Mhen urges action on typhoid, other diseases
The Malawi Health Equity Network (Mhen) says government needs to apply a holistic approach in dealing with health challenges that Malawians are experiencing.
Mhen executive director George Jobe was responding to a query on the death of three people from typhoid fever in Mzuzu last week.
He said: “We need to assess why we continue to have some health conditions related to public sanitation and hygiene. We are talking of typhoid, which has killed three people now. We are also coming from a time where the country suffered a lot from cholera. We also recently talked about scabies.
“So when government is tackling these health-related problems, it should know that the initiative requires a holistic approach. It should not only involve health sector but also other organisations such as Ministry of Agriculture, Irrigation Water and Development which should ensure that we have available sources of quality water.”
But in an interview yesterday, Ministry of Health (MoH) spokesperson Joshua Malango said the ministry is working with stakeholders to sensitise communities to such diseases.
He said: “Just like typhoid, cholera and other diarrhoeal diseases, the ministry is working hand-in-hand with its partners, governmental and non-governmental organisations to improve the situation of Water, Sanitation and Hygiene [Wash].”
Malango said most cases of typhoid are sporadic and not an outbreak, including the 13 registered in Kasungu early this year and the three recent deaths in Mzimba.
He said a typhoid vaccine is one of the interventions that MoH could deploy if the outbreak was to show signs of getting out of control.
A Ministry of Health report indicates that two people from the same family died at home in Mzuzu and health officials at Mzuzu Central Hospital confirmed they died of typhoid.
The report, which The Nation has seen, reads in part: “On 27th October 2018, the hospital director of Mzuzu Central Hospital notified Mzimba North Health Office that they admitted three suspected cases of typhoid fever.”
The World Health Organisation (WHO) recommends Typhoid Conjugate Vaccine (TCV) as the most effective vaccine for fighting typhoid. But Malawi has not began using the vaccine although a number of cases have recently been reported in Zomba, Blantyre, Neno, Kasungu and Mzimba.

§ Task objective:
Reproduce word for word the stretch of the typhoid article from "But in an interview" through "deaths in Mzimba.".

§ Supplied entries:

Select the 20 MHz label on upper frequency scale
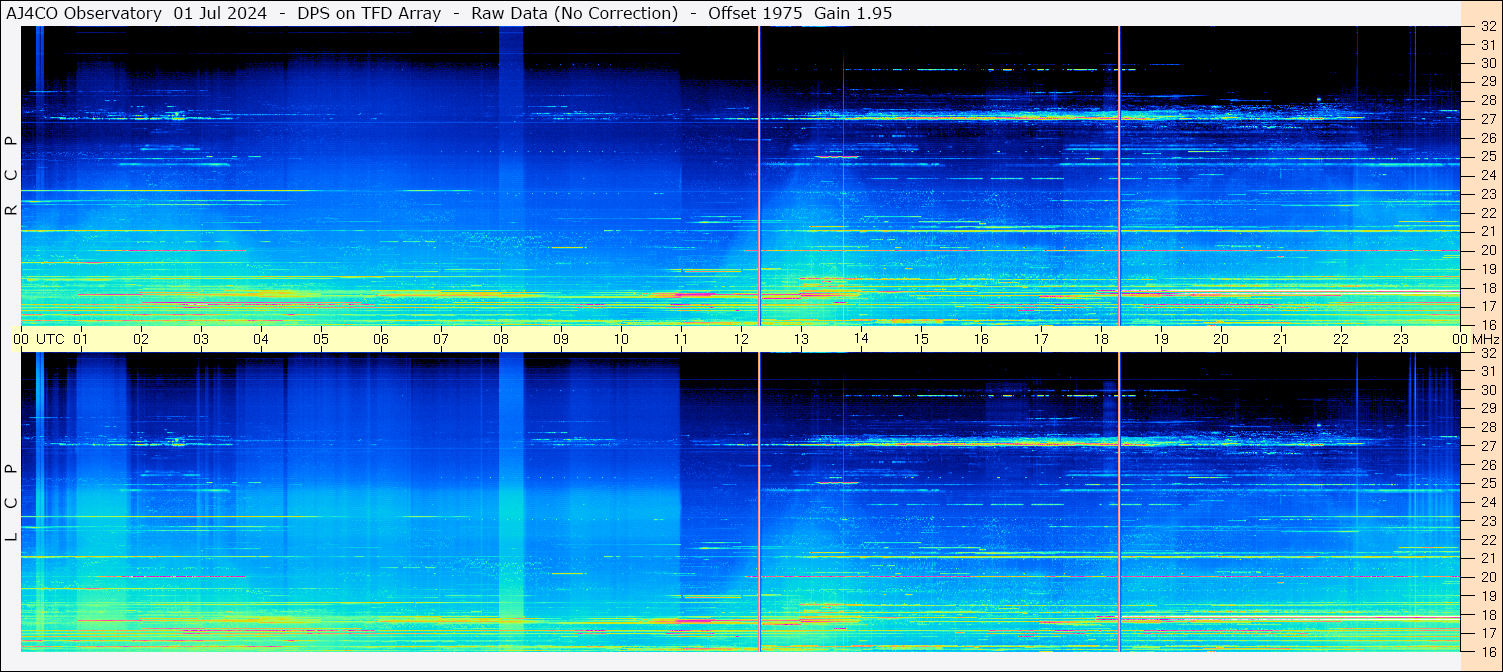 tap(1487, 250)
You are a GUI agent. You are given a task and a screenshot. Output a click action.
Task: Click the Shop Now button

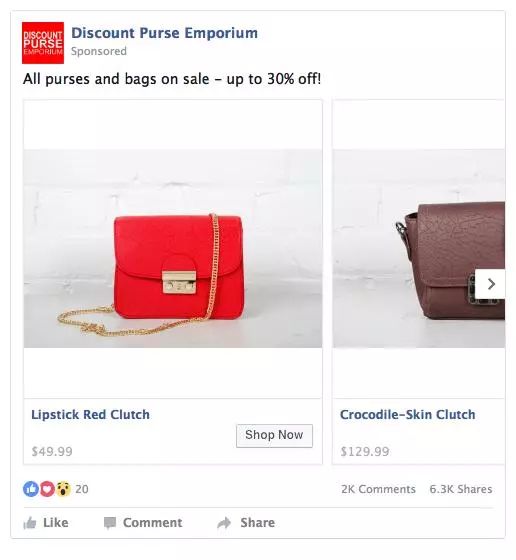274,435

* * *

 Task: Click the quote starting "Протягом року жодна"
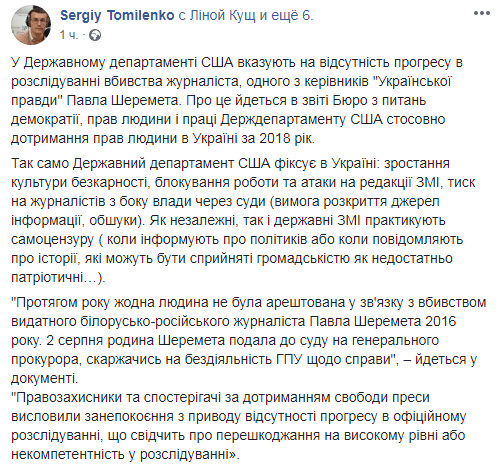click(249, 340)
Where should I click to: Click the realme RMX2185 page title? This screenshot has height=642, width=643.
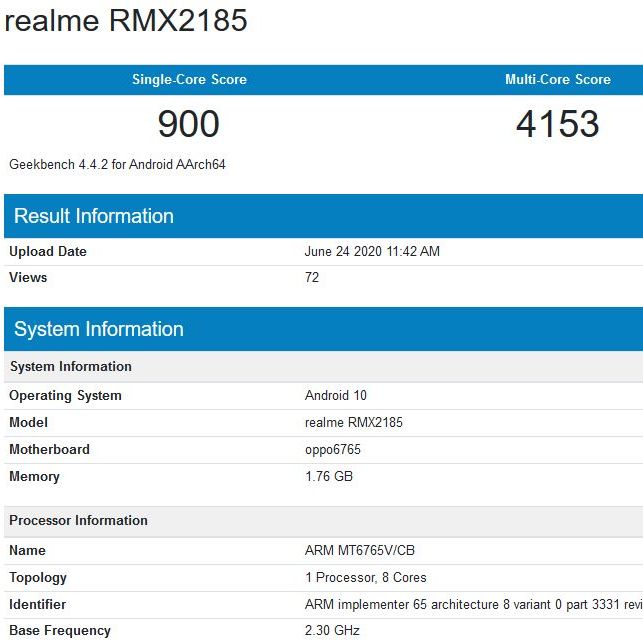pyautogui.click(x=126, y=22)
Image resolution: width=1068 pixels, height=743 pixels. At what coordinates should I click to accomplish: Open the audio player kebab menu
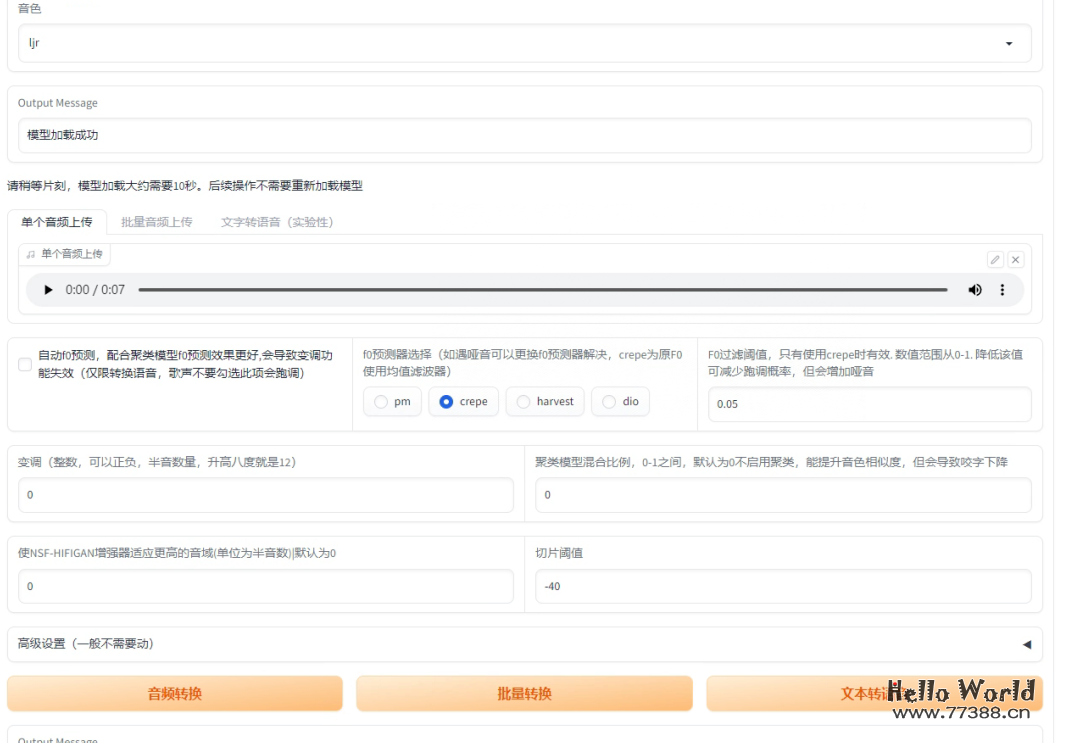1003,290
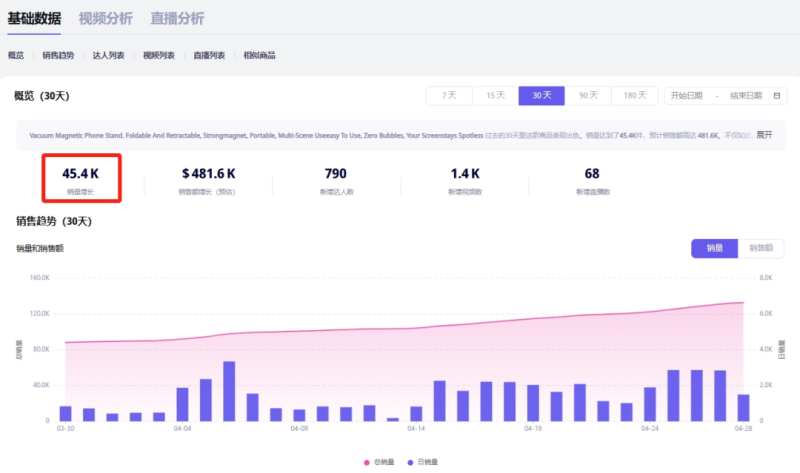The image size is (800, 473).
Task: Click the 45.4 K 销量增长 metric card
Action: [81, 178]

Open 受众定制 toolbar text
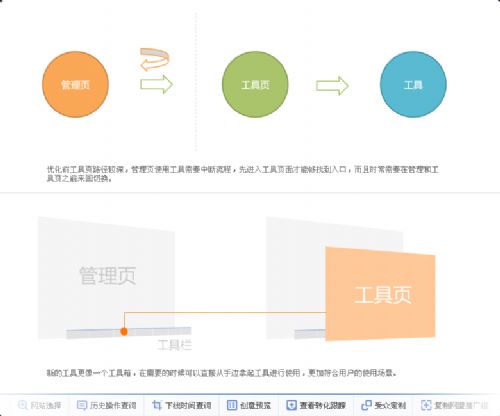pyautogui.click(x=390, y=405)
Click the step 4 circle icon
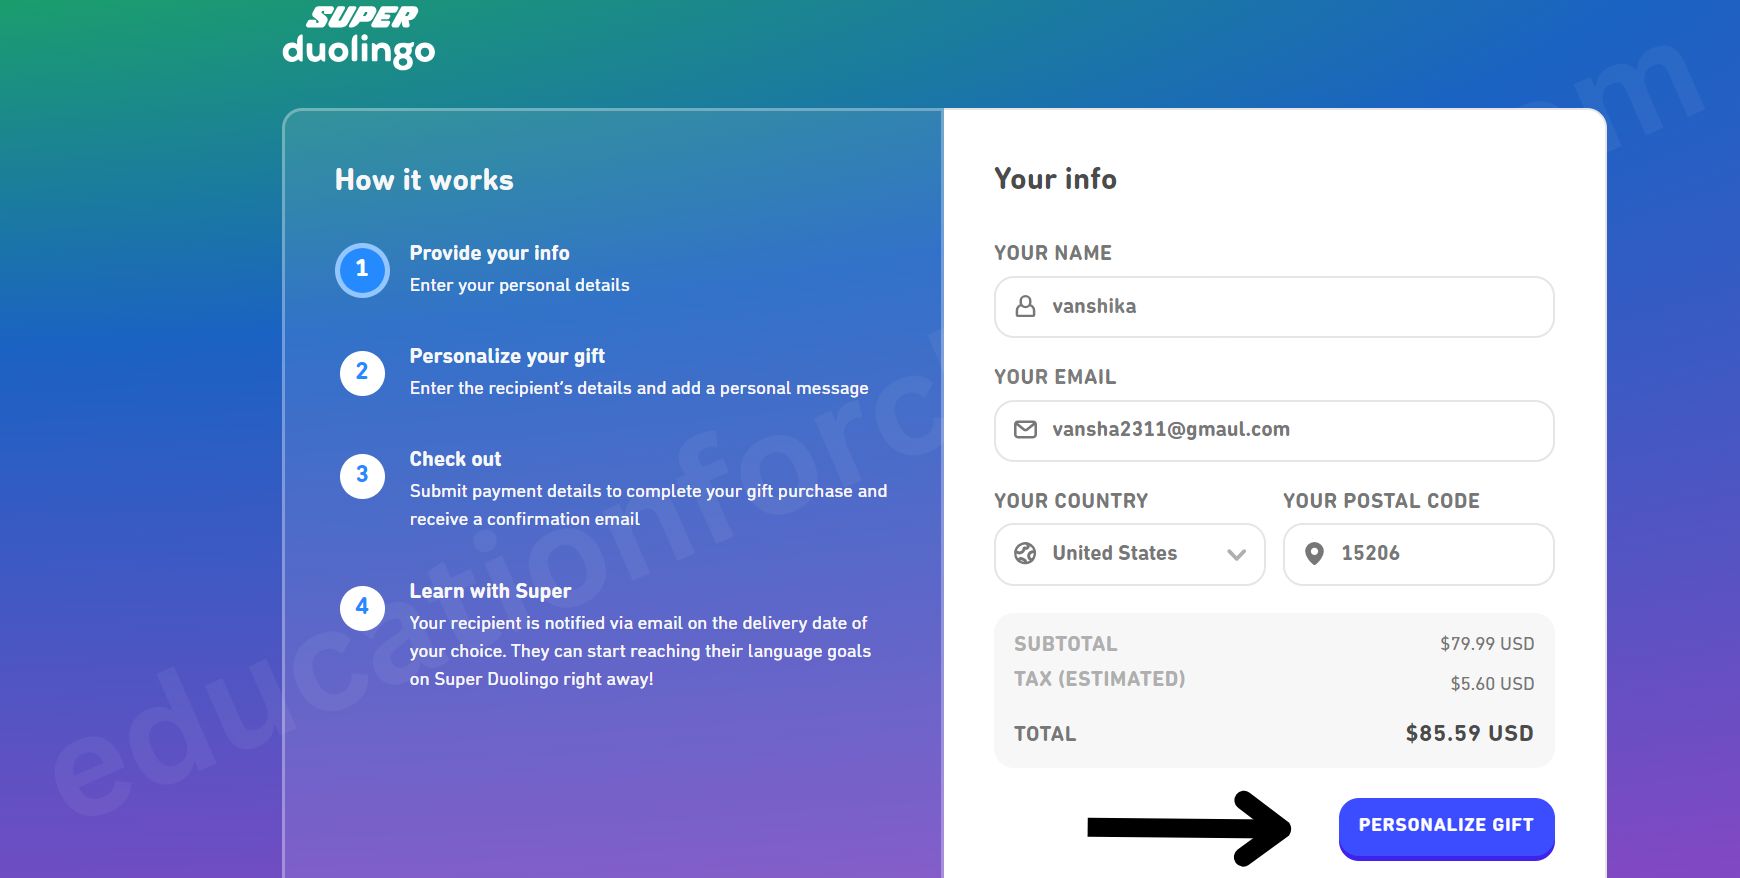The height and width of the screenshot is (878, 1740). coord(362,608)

§ Finished exercise:
But in an interview yesterday, Ministry of Health (MoH) spokesperson Joshua Malango said the ministry is working with stakeholders to sensitise communities to such diseases.
He said: “Just like typhoid, cholera and other diarrhoeal diseases, the ministry is working hand-in-hand with its partners, governmental and non-governmental organisations to improve the situation of Water, Sanitation and Hygiene [Wash].”
Malango said most cases of typhoid are sporadic and not an outbreak, including the 13 registered in Kasungu early this year and the three recent deaths in Mzimba.